At March 31, 1995, UAL and United had an effective shelf
registration statement on file with the Securities and Exchange
Commission to offer up to $1.035 billion of securities, including
secured and unsecured debt, equipment trust and pass through
certificates, equity or a combination thereof. United's ability to
issue equity securities is limited by its certificate of incorporation,
which was restated in connection with the recapitalization. In the
second quarter of 1995, United expects to issue pass through
certificates under the shelf registration statement to finance or
refinance certain aircraft under operating leases.
RESULTS OF OPERATIONS
United's results of operations for interim periods are not
necessarily indicative of those for an entire year, as a result of
seasonal factors to which United is subject. First and fourth quarter
results are normally affected by reduced travel demand in the fall and
winter and United's operations, particularly at its Chicago and Denver
hubs, are adversely affected by winter weather on occasion.
The results of operations in the airline business historically
fluctuate significantly in response to general economic conditions.

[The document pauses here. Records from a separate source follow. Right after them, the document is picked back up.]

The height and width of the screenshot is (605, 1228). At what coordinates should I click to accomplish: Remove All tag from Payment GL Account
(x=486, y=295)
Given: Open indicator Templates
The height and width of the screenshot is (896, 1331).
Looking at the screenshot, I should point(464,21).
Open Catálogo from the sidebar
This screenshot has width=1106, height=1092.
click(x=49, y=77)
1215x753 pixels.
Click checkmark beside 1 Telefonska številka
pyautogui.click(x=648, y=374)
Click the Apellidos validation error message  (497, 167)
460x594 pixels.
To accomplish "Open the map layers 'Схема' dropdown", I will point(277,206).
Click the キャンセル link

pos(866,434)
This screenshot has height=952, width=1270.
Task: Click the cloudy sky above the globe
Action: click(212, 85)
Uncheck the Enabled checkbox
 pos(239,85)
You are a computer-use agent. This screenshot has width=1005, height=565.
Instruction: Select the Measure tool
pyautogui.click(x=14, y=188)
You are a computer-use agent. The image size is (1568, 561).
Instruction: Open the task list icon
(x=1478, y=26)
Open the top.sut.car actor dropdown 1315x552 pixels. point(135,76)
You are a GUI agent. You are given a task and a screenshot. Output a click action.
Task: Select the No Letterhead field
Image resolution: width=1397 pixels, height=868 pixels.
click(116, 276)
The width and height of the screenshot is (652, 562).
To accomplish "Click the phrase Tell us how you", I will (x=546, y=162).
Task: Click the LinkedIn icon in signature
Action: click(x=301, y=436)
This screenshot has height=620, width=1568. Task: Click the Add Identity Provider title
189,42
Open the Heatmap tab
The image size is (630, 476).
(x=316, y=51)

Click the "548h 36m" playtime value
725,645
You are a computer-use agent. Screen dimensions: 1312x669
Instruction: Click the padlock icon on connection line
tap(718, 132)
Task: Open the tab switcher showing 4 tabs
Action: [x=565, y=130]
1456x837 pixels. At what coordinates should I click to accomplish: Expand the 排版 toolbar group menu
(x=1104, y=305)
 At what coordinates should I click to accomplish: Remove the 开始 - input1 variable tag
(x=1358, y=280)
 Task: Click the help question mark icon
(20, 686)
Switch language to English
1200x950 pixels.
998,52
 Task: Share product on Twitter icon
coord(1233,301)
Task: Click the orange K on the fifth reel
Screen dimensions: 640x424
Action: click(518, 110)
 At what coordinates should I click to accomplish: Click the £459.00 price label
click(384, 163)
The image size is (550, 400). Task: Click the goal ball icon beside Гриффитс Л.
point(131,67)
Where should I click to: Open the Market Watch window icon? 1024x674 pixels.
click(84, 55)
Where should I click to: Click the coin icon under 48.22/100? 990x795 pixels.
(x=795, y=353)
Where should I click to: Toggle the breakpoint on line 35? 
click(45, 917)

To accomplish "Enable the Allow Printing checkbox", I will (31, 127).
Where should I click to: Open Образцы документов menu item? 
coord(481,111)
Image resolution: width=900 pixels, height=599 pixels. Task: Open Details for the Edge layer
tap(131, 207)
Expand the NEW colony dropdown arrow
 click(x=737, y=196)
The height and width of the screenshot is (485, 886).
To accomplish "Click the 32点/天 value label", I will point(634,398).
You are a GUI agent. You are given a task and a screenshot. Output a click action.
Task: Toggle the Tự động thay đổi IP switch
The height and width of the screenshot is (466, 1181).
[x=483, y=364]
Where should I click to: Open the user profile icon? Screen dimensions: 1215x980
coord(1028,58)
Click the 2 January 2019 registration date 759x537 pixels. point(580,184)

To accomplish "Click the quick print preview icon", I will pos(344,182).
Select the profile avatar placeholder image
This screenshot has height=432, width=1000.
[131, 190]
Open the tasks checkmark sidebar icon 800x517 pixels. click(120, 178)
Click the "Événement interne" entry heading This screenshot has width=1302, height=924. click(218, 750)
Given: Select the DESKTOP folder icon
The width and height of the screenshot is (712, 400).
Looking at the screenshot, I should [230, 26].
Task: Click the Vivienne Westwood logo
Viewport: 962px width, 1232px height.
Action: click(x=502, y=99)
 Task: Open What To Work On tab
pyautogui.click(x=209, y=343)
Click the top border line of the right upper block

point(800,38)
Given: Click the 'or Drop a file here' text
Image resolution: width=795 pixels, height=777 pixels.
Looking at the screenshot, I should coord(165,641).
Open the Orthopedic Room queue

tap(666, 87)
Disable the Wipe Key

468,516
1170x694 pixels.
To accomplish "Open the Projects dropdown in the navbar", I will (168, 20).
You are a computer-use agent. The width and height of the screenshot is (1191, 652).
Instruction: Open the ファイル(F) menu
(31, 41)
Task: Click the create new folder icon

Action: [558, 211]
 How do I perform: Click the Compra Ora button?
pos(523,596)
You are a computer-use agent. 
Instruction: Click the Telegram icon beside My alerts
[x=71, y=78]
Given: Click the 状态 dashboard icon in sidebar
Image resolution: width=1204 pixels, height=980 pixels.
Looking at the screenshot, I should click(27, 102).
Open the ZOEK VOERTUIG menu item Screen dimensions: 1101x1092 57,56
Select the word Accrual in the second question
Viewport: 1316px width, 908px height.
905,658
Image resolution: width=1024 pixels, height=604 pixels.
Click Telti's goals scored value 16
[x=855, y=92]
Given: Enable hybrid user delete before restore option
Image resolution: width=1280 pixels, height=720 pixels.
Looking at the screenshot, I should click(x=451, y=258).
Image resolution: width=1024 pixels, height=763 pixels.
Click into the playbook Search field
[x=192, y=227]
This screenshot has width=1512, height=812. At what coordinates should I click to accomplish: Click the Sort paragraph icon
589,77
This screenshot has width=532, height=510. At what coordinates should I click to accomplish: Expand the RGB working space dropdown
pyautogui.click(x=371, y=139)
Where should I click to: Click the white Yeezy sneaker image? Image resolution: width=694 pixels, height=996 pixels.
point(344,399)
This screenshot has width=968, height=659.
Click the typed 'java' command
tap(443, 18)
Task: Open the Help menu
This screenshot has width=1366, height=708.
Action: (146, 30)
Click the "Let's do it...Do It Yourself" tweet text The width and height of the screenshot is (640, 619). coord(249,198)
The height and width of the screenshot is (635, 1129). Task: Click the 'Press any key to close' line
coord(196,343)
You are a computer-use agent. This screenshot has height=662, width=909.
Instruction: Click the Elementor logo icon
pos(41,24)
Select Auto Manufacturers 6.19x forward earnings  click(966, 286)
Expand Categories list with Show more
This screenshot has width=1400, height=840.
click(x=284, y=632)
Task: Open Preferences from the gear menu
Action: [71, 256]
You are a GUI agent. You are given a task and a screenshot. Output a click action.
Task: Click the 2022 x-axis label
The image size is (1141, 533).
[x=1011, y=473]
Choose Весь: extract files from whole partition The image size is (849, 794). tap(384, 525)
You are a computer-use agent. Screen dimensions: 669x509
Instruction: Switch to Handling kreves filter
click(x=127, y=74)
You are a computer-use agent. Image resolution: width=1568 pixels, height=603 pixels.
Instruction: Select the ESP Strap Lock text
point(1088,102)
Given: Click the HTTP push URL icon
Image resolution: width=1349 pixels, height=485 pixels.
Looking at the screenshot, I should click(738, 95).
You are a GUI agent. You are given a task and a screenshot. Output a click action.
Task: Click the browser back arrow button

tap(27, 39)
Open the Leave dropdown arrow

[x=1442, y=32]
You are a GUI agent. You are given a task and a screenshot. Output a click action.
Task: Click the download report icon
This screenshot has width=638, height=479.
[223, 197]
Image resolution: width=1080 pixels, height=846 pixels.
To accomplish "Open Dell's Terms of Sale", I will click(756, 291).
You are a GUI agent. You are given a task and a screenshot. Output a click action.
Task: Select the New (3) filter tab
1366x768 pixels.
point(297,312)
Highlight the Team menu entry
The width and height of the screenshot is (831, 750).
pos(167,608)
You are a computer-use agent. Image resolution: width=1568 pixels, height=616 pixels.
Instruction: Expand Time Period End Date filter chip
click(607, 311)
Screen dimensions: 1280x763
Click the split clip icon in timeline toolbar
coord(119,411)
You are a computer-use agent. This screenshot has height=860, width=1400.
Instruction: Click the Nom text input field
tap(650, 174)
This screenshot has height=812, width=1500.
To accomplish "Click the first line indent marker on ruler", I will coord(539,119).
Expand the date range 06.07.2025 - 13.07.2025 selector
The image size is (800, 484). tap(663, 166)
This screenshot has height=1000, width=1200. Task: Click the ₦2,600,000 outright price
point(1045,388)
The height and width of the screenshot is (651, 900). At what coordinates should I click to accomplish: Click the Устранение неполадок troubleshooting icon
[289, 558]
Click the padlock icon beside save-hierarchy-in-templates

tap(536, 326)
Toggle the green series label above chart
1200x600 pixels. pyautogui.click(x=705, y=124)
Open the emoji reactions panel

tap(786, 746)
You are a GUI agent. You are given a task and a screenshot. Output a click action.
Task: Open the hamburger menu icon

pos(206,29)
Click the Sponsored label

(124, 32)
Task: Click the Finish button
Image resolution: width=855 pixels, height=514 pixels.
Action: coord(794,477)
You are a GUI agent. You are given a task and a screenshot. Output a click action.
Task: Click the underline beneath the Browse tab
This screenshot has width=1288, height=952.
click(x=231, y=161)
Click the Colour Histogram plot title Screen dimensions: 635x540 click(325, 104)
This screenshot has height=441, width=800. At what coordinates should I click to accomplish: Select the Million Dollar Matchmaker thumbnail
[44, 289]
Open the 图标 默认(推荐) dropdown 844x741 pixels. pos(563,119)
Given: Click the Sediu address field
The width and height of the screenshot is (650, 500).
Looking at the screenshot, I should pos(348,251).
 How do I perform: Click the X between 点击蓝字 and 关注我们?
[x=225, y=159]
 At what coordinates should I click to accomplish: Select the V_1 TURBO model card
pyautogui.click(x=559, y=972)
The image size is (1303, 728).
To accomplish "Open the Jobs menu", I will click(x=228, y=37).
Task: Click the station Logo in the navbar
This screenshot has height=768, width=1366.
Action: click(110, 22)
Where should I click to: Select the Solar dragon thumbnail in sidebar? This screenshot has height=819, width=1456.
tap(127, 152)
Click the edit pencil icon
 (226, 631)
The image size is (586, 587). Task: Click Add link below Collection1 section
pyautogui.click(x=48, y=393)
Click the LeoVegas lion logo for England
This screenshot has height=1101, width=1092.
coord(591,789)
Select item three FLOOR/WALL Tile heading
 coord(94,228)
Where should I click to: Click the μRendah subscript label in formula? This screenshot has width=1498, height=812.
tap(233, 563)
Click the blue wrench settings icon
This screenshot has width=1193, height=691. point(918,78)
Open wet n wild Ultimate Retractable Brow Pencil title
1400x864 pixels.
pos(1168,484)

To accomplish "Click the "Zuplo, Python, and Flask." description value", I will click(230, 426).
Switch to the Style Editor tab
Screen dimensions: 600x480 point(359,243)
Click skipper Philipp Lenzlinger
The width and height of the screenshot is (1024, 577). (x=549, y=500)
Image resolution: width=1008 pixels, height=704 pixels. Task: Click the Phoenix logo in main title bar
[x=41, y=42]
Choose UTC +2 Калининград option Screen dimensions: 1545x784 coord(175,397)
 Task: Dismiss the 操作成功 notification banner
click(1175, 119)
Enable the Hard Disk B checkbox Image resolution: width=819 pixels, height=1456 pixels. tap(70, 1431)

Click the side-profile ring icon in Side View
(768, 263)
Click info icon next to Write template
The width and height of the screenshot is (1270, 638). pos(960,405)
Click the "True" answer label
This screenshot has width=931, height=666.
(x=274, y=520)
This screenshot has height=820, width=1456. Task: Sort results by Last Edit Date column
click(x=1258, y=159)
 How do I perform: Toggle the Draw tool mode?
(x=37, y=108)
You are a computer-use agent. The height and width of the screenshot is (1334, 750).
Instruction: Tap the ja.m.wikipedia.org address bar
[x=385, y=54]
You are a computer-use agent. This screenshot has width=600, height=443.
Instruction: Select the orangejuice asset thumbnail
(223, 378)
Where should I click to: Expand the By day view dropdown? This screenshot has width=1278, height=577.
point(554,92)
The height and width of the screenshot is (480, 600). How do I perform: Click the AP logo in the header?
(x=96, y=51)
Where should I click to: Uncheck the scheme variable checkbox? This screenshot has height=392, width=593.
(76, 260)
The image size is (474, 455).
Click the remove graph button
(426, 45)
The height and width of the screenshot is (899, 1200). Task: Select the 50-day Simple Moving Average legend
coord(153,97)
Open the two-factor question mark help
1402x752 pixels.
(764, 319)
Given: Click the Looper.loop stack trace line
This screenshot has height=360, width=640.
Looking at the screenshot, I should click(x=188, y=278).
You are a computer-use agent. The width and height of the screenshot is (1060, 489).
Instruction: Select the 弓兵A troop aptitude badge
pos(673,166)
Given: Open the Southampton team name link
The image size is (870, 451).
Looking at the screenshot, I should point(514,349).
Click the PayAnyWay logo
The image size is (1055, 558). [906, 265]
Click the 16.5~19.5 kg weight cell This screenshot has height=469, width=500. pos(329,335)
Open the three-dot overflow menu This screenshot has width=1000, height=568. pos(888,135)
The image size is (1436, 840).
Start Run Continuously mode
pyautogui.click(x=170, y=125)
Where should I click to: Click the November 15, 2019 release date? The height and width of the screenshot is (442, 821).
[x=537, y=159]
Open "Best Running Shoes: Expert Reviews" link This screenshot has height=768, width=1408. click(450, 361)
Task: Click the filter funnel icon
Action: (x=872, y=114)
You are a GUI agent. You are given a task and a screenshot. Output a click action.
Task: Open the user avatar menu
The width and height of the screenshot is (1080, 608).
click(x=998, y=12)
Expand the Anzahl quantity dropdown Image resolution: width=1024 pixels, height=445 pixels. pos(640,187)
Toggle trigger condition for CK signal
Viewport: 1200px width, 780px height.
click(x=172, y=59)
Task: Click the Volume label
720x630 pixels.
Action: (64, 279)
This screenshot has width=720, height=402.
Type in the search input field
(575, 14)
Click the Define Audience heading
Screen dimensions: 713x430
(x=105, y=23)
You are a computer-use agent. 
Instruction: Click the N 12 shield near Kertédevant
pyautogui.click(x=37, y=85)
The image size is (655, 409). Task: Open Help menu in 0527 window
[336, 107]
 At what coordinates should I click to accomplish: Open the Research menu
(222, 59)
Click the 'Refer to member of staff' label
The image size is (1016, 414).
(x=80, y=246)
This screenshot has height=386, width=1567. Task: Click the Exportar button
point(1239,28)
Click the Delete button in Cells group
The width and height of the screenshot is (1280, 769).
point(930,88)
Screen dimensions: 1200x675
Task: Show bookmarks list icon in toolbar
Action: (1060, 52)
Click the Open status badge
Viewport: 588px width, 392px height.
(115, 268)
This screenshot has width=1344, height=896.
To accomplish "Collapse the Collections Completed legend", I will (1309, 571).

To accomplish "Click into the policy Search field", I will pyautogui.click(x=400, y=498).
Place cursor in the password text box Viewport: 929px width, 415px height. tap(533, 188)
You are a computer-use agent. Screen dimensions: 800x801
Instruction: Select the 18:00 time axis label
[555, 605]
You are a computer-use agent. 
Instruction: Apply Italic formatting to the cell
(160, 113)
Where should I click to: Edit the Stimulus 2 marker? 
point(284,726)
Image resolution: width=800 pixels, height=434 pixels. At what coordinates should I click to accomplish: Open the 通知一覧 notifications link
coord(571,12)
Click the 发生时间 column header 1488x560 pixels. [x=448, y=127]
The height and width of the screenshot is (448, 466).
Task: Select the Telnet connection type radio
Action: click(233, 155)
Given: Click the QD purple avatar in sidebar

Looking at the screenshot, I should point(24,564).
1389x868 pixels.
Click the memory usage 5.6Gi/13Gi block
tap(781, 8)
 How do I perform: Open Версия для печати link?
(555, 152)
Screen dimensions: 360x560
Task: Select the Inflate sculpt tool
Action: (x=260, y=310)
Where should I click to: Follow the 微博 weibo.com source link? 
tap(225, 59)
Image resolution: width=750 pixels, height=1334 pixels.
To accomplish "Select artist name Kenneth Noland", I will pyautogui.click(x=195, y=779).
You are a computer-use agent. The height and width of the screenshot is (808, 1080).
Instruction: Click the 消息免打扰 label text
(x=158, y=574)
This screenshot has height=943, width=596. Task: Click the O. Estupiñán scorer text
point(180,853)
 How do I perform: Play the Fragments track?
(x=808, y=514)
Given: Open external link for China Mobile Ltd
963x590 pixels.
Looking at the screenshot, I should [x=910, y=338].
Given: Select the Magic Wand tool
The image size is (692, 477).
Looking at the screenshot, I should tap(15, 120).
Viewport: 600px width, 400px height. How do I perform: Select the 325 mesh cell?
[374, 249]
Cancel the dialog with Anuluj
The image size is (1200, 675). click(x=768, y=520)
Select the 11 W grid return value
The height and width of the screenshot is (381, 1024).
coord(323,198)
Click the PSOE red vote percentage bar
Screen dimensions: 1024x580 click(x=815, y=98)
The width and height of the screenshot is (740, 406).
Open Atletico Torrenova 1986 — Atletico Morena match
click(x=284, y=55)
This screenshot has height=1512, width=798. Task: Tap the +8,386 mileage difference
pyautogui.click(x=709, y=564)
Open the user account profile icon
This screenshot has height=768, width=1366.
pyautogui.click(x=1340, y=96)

This is because small fluctuations in yield (passenger revenue per
revenue passenger mile) and cost per available seat mile can have a
significant effect on operating results. United anticipates
industrywide fare levels, increasing low-cost competition, general
economic conditions, fuel costs, international governmental policies and
other factors will continue to affect its operating results.
The July 1994 employee investment transaction and recapitalization
resulted in wage and benefit reductions and work-rule changes which were
designed to reduce cash operating expenses. These cash expense
reductions are offset by non-cash compensation charges for stock
periodically committed to be released to employees under the ESOPs and
additional interest expense on the debentures issued at the time of the
recapitalization.
As a result of the recapitalization, United's capital structure
became more highly leveraged. With the increase in debt and reduction
in equity resulting from the recapitalization, United's exposure to
certain industry risks could be greater than might have been the case
prior to the recapitalization. In addition, the transaction resulted in
new labor agreements for certain employee groups and a new corporate
governance structure for UAL, which was designed to achieve balance
between the various employee-owner groups and public stockholders. The
new labor agreements and governance structure could inhibit management's
ability to alter strategy in a volatile, competitive industry by
restricting certain operating and financing activities, including the
sale of assets and the issuance of equity securities and the ability to
furlough employees. United's ability to react to competition may be
hampered further by the fixed long-term nature of these various
agreements. The success of the recapitalization is dependent upon a
number of factors, including the state of the competitive environment in
the airline industry, competitive responses to United's efforts,
United's ability to achieve enduring cost savings through productivity
improvements and the renegotiation of labor agreements at the end of the
investment period.
In the first quarter of 1995, United implemented a new travel
agency commission payment plan that offers a maximum of $50 for
round-trip domestic tickets and a maximum of $25 for one-way domestic
tickets. The new commission plan resulted in a slight reduction of
United's commission expense in the first quarter of 1995; however, it is
expected to have a more significant impact in future quarters.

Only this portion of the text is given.